Computing submatrices of the Hermite normal form of a structured polynomial matrix
Jérémy Berthomieu, Vincent Neiger, Hugo Passe
TL;DR
This work addresses the efficient computation of a leading principal submatrix of the Hermite normal form (HNF) for structured polynomial matrices by exploiting small displacement rank through an evaluation-interpolation pipeline. The core idea is to recover rows of the inverse $M^{-1}$ modulo a modulus $A=\prod_i (x-a_i)$ via structured modular solves, and then obtain the desired HNF submatrix from a relation-basis construction of a module $\mathcal{M}_J$. The authors provide a versatile algorithm, HermiteFormSubmatrix, with randomized guarantees and complexity bounds that depend on the displacement rank $\alpha$, the matrix size $n$, and the target submatrix size $m$, including cases where generic column or row HNF properties hold.
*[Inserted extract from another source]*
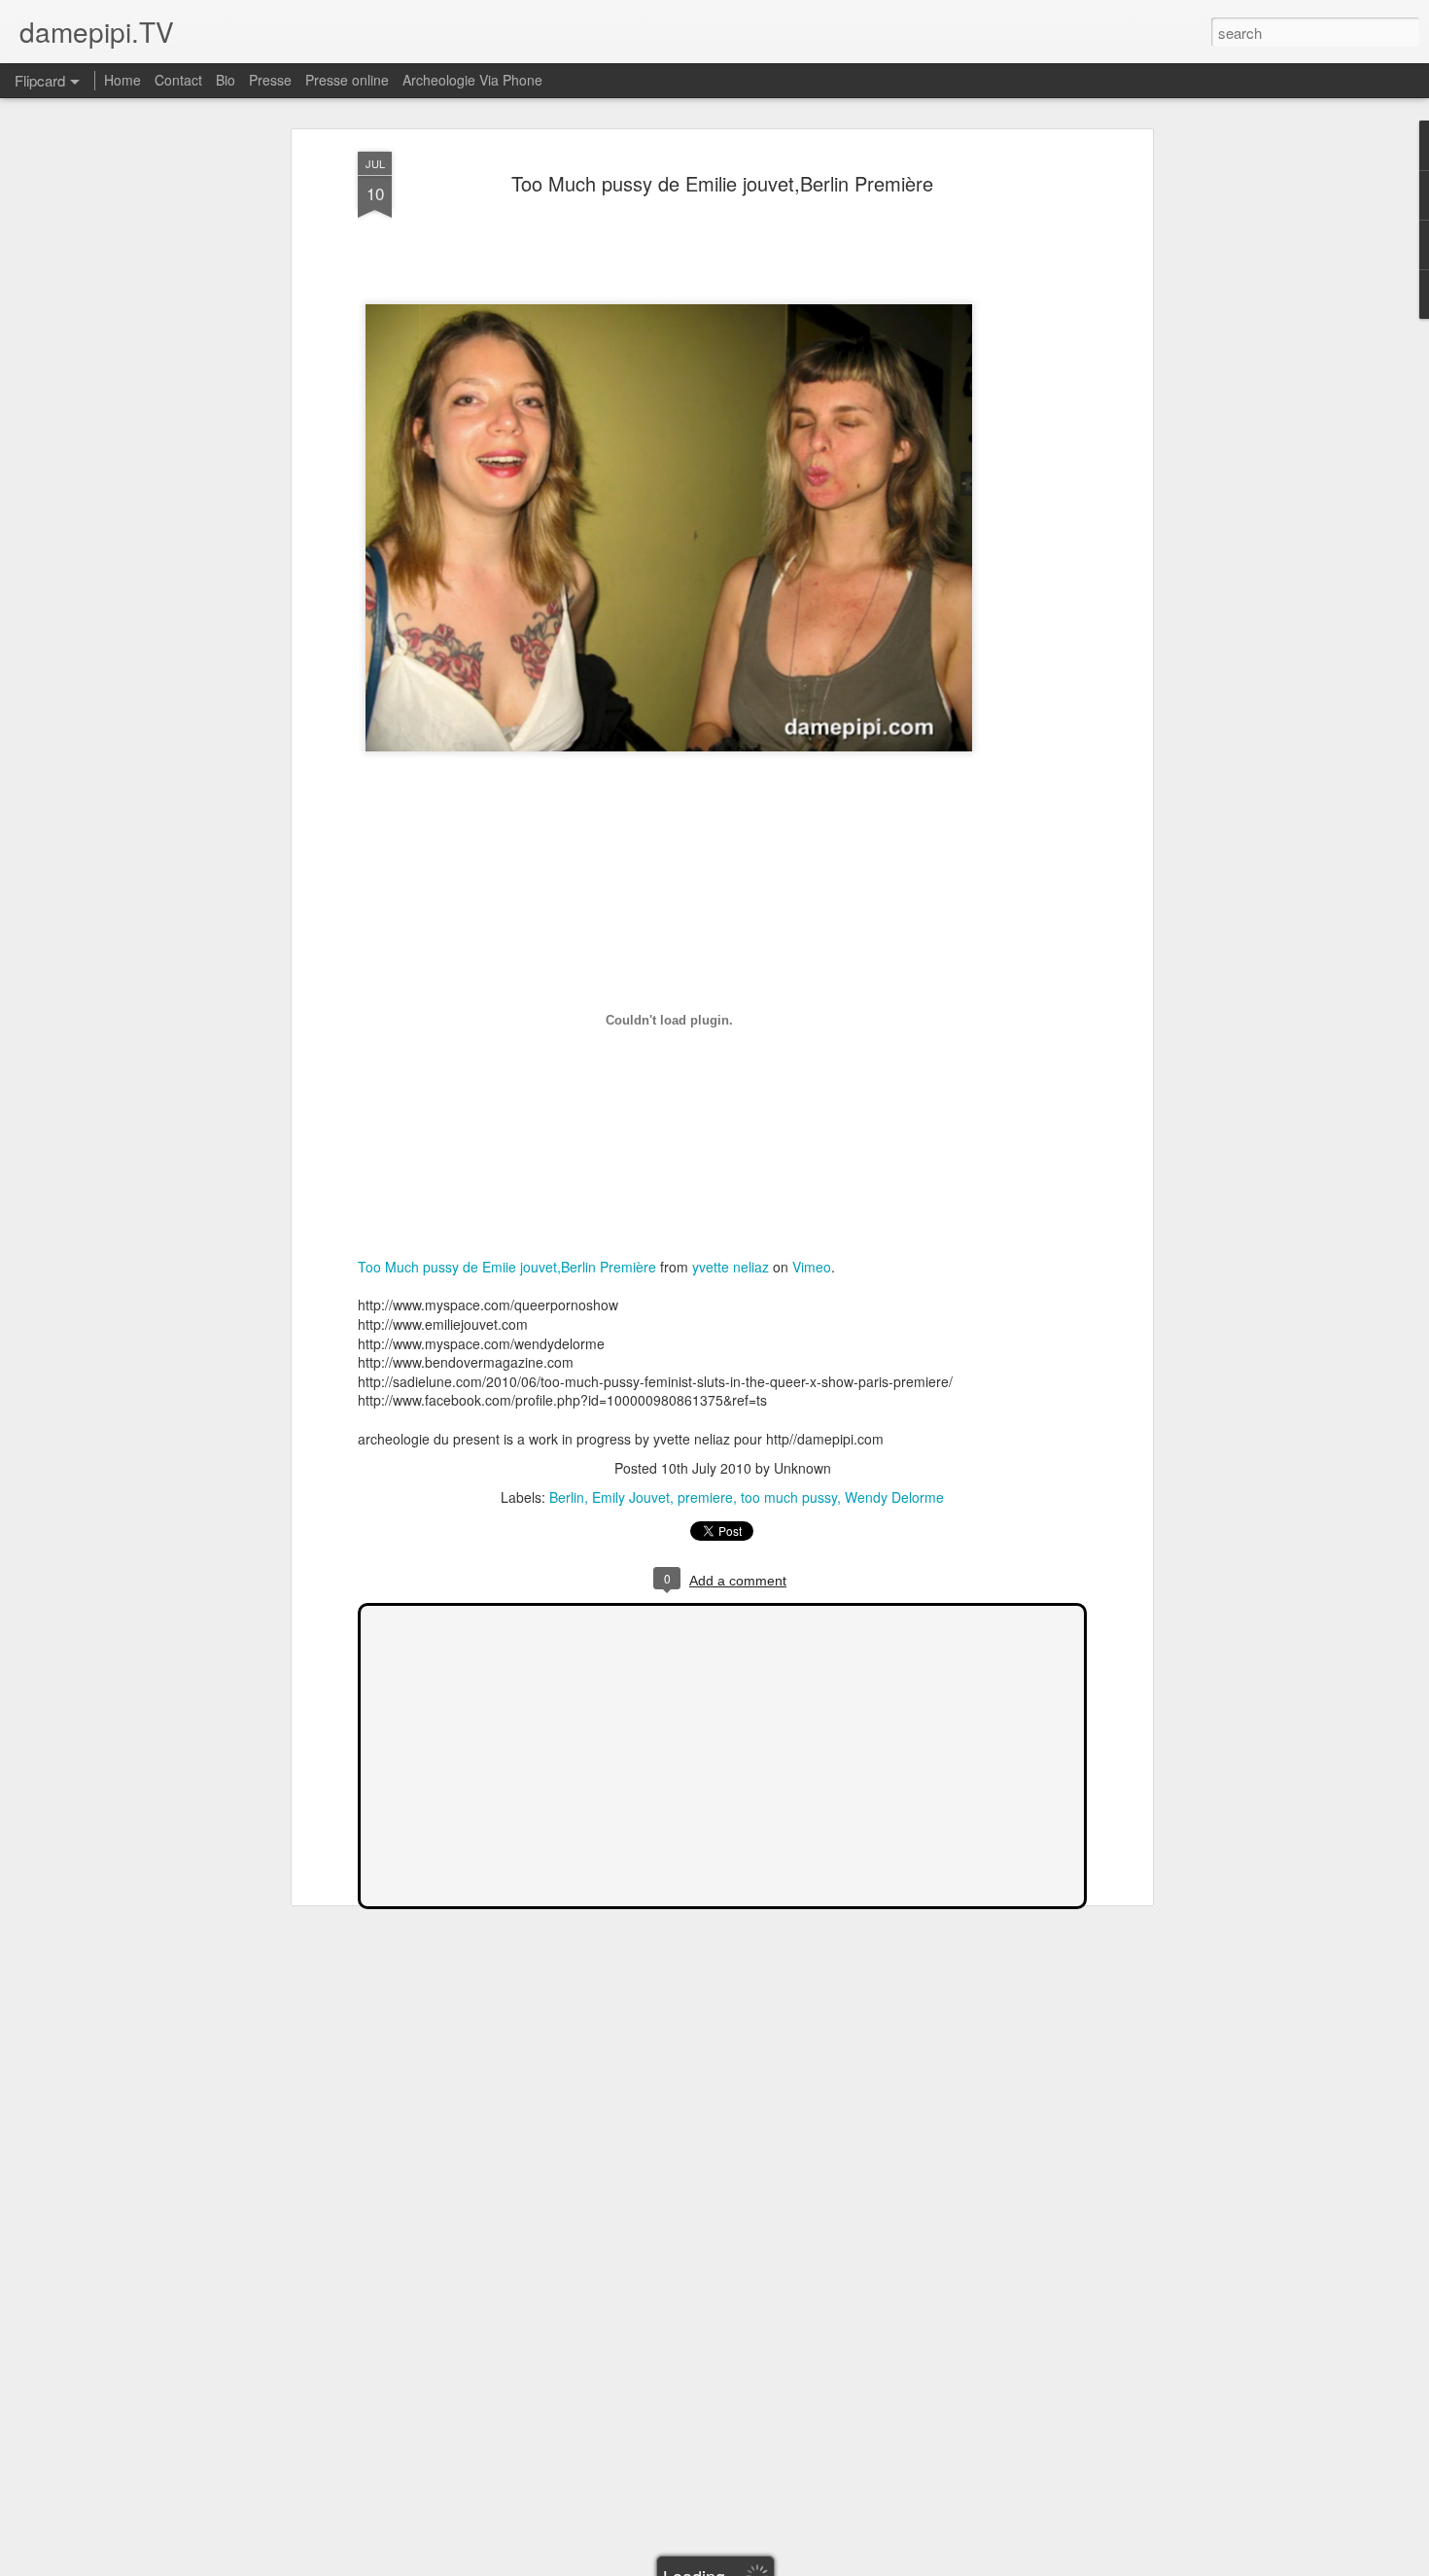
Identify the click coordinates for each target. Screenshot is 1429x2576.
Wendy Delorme (894, 1497)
A key application is changing the monomial order for bivariate zero-dimensional ideals: by building a block-Toeplitz matrix $M$ from a $\preccurlyeq_{drl}$-Groebner basis, the lexicographic basis can be recovered from the leading $m\times m$ block of the HNF of $M$, under a shape-position assumption. Overall, the approach extends efficient determinant-like techniques for structured Sylvester-type matrices to a broad class of polynomial matrices and provides practical routes for lex- and shape-position basis extraction in Gröbner basis computations.
Abstract
Following several decades of successive algorithmic improvements, works from the 2010s have showed how to compute the Hermite normal form (HNF) of a univariate polynomial matrix within a complexity bound which is essentially that of polynomial matrix multiplication. Recently, several results on bivariate polynomials and Gröbner bases have highlighted the interest of computing determinants or HNFs of polynomial matrices that happen to be structured, with a small displacement rank. In such contexts, a small leading principal submatrix of the HNF often contains all the sought information. In this article, we show how the displacement structure can be exploited in order to accelerate the computation of such submatrices. To achieve this, we rely on structured linear algebra over the field thanks to evaluation-interpolation. This allows us to recover some rows of the inverse of the input matrix, from which we deduce the sought HNF submatrix via bases of relations.